In PeaceBang's words: "Because you're in the public eye, and God knows you need to look good".
P.S. This entry may seem to be a stark contrast to the one below but I also realize the value of good humor and not taking things too seriously, especially myself. And let's face it: we live in a body with all manner of idiosyncracies and peccadilloes of its own. As Dolly Parton said in Steel Magnolias "It takes a lot of effort to look like this". PeaceBang has an eye for the bargain and for items that will last over the long haul. She also lives and works on the south shore of Massachusetts where I grew up, the milieu of my people, as it were. Just fun stuff.
More magical thinking from the world of self-help. Apparently the "secret" to getting everything you want is "ask, believe, receive", the shorthand form of words of Jesus but taken entirely the wrong way. Qui-Gon Jinn in Star Wars: The Phantom Menace said much the same thing but with an eastern twist: Where you place your focus determines your reality. Still, he wasn't talking about material goods either.
I agree with the premise that the mind and its thoughts and intentions are a source of great power but a power that we are much too immature as a species to use wisely (see Global Consciousness Project). There may be indeed a law of attraction whereby events, material goods, health, and other desirables gravitate towards us (or us towards them). But do we ever consider how all these things come to pass? Sure, a new BMW parked in the driveway would be great, we think, but it didn't just poof, arrive out of nowhere. Resources and materials were culled and assembled, mostly likely at the environment's expense, by many persons with many different lives and contexts, often not paid a living wage. A great amount of fuel is used to ship automobiles to their final destination. Whatever we want, it almost always involves other people and the life of this earth. Do we ever take into consideration how what we want will affect those whose job it is to produce it?
In a most marvelous book, Mutant Message Down Under, the Aborigines in the narrative always begin their petitions to the divine with the words if it is in my highest good and the highest good for all of life everywhere. You'd think this would be our heart's desire but we do not trust the divine to know what our highest good is, not really anyway.
Some would say that human beings are naturally selfish, that it is part of our biological heritage, a survival tactic but something we have to live with and try our best to overcome.

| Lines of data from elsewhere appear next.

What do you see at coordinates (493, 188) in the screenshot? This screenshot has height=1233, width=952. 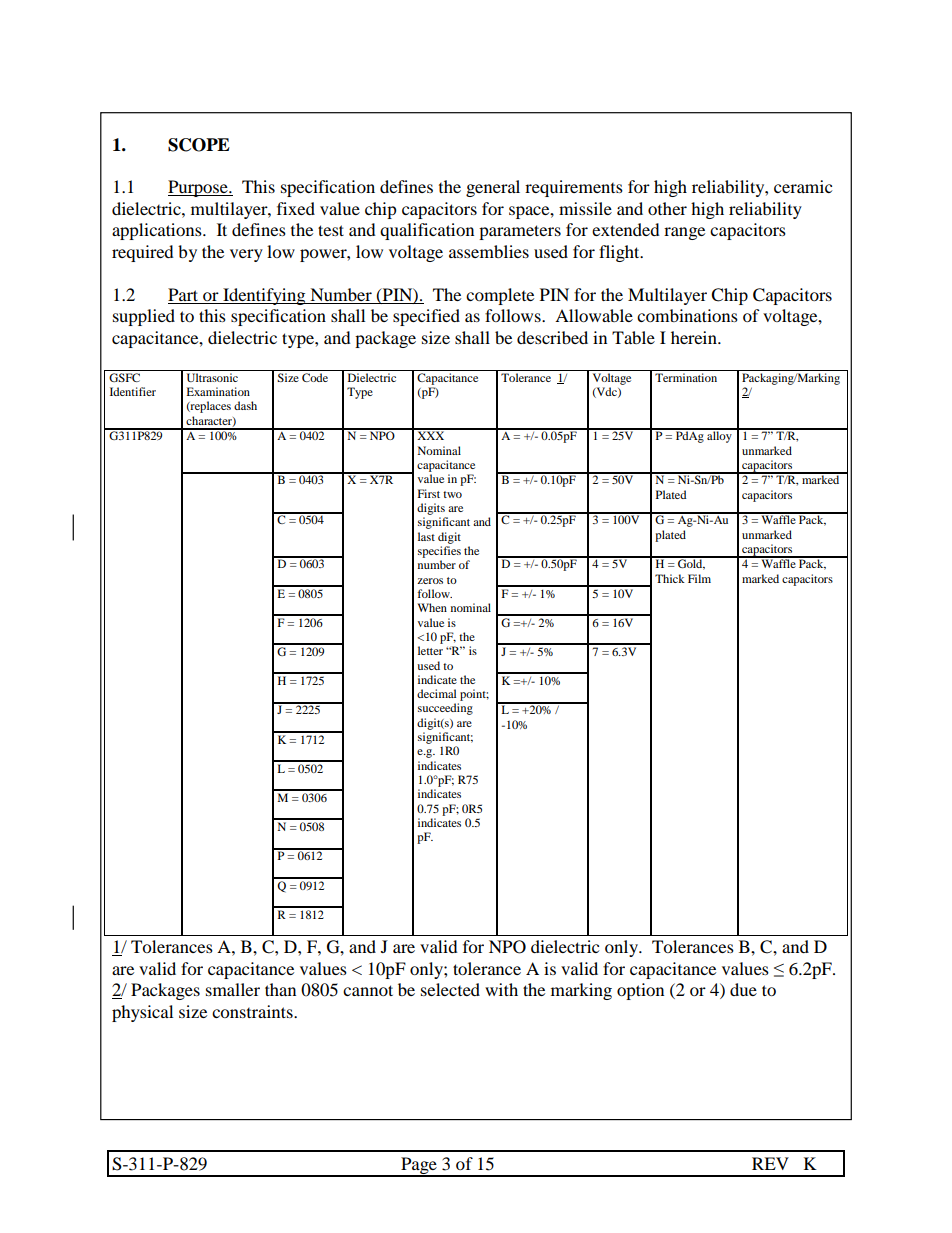 I see `general` at bounding box center [493, 188].
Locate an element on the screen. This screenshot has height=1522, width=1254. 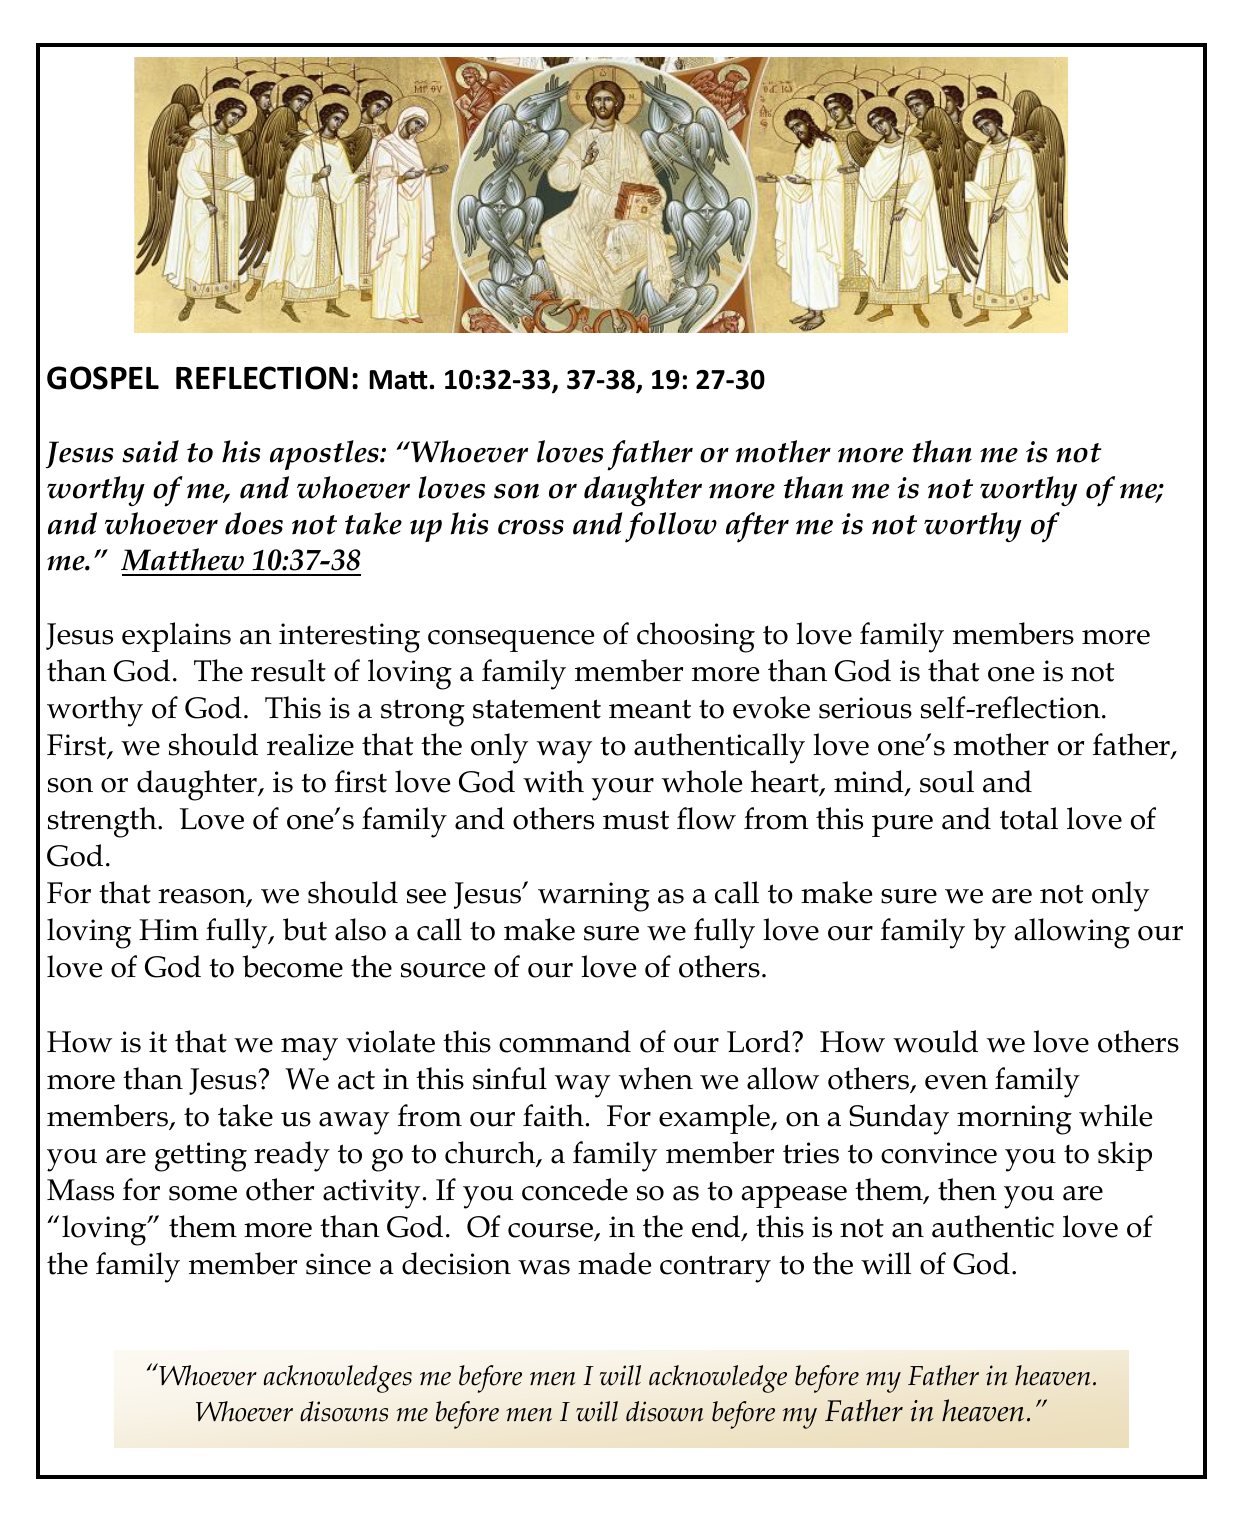
follow is located at coordinates (671, 527).
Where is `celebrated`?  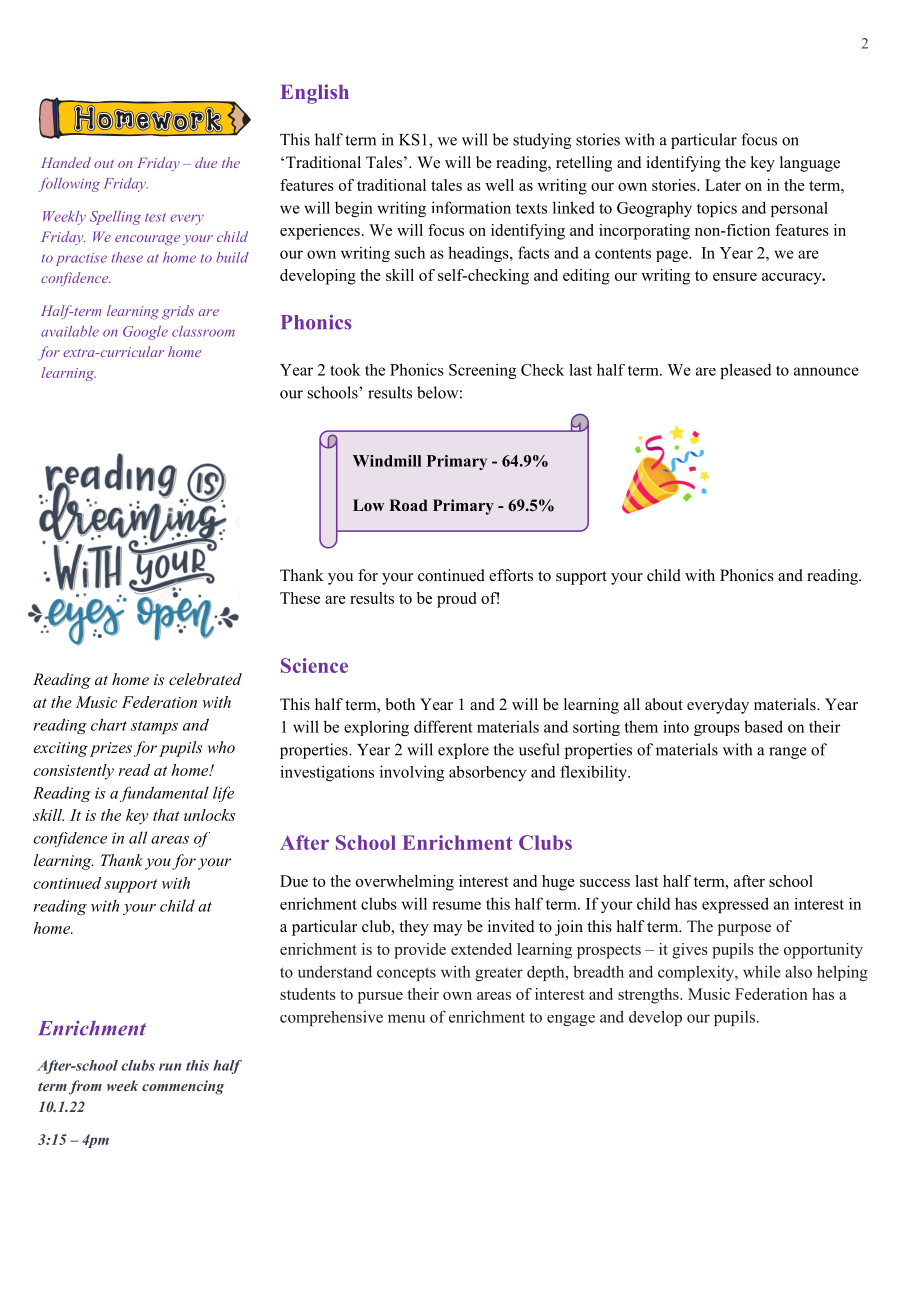 celebrated is located at coordinates (205, 679).
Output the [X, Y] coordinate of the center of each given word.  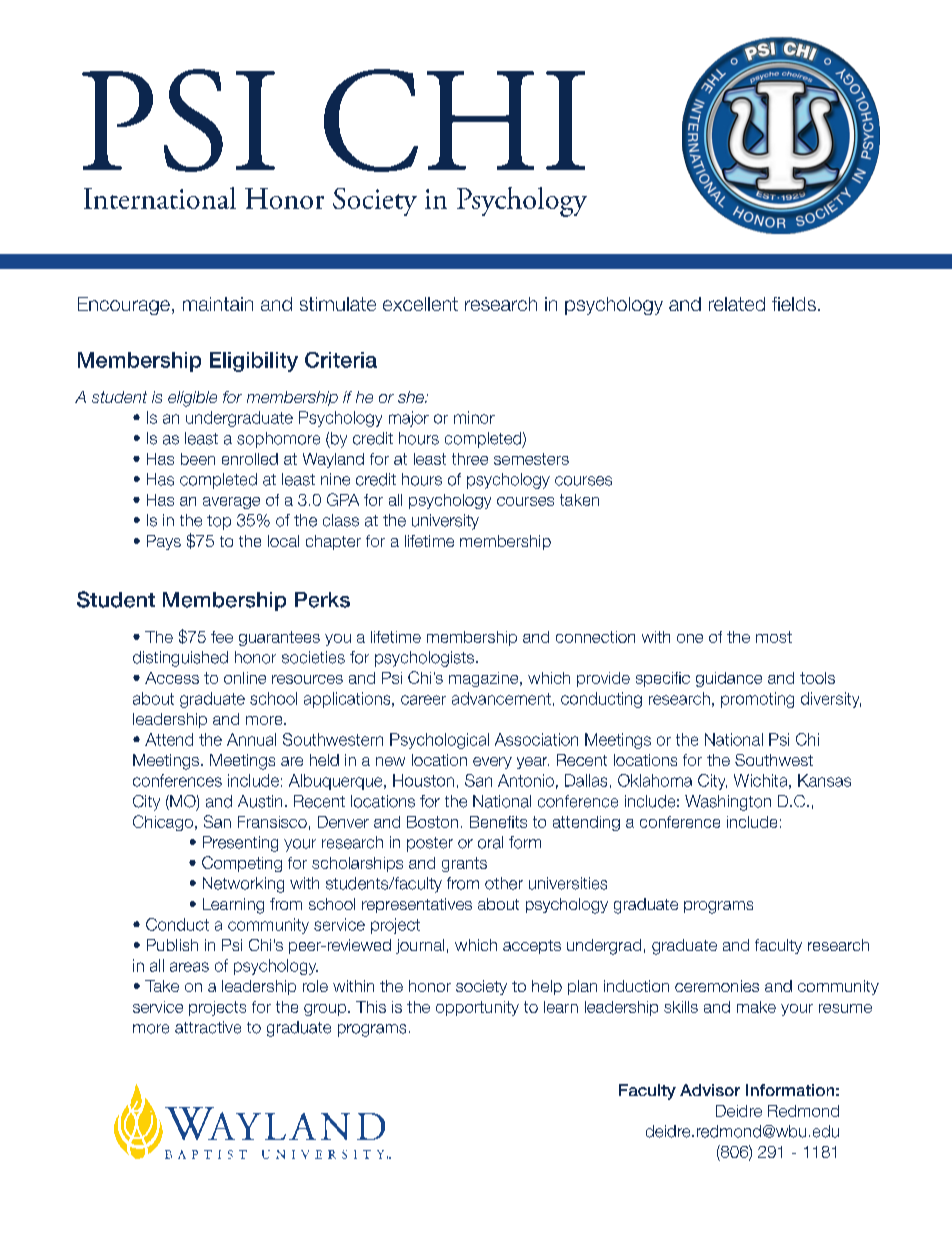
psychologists [424, 659]
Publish [172, 945]
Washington [728, 803]
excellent [420, 304]
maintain [218, 304]
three [470, 459]
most [774, 637]
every [492, 763]
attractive [208, 1027]
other [504, 883]
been [198, 459]
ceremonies [717, 986]
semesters [531, 459]
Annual [251, 739]
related [737, 304]
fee [222, 637]
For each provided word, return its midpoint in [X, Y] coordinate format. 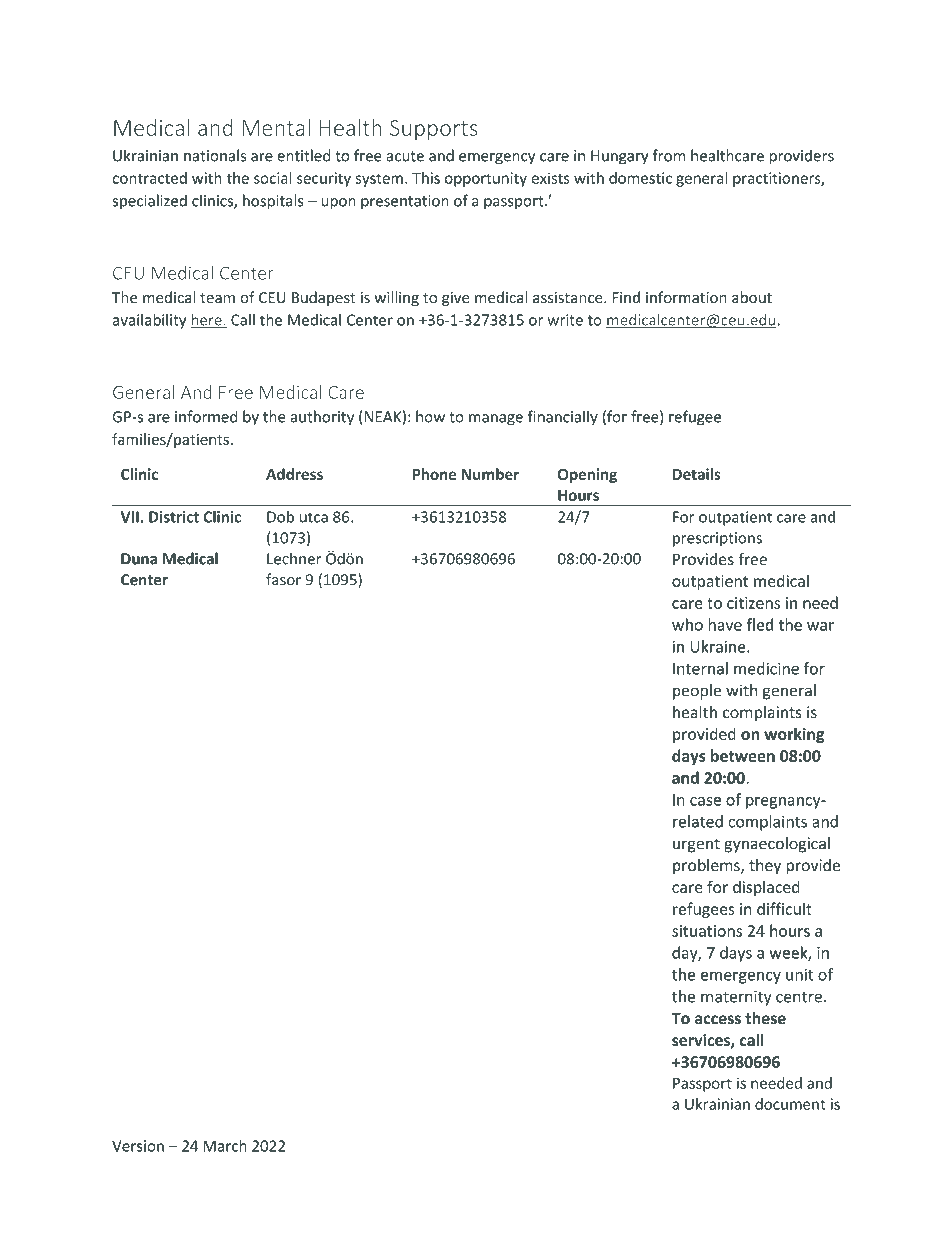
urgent [696, 845]
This [426, 178]
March [225, 1145]
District [174, 517]
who [687, 624]
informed [206, 416]
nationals [215, 155]
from [669, 155]
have [725, 624]
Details [697, 474]
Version [138, 1146]
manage [496, 420]
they [765, 867]
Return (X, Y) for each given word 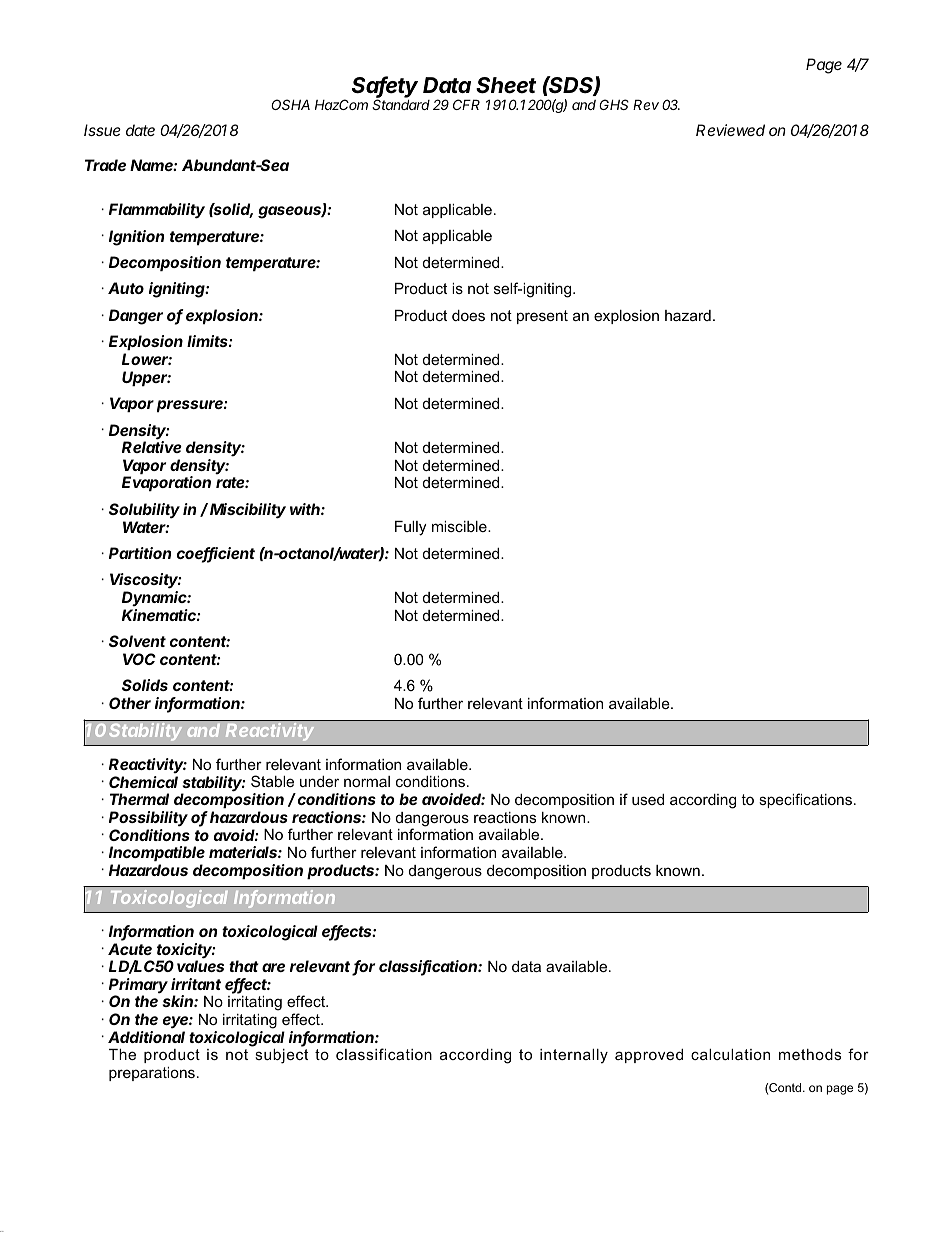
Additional (146, 1037)
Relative (152, 447)
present (542, 317)
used (648, 799)
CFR (466, 104)
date (140, 130)
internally (574, 1056)
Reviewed (730, 130)
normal (367, 781)
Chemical (143, 782)
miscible (460, 526)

I don't believe that. We are selfish because we learned as a species to be fearful that there isn't enough. And so we hoard and stock up, separate ourselves from the earth and from each other, thinking that we are safe, that it is because of our efforts that we have enough. Most of us have more than enough and can afford to live with less, yours truly included. Poverty is not a judgment on the poor for not trying hard enough but on everyone else.
Having faith, whatever it is you believe in, implies an ethic, a certain moral behavior, unless what you believe in is only yourself. What is the point of faith, of belief, if it doesn't pull you out of yourself, your little corner of the world and cause you to grow and better the world around you? And not bettering the world by Oprah-fying it but by leaving as little a footprint on the earth as possible and a huge impression upon the lives of others.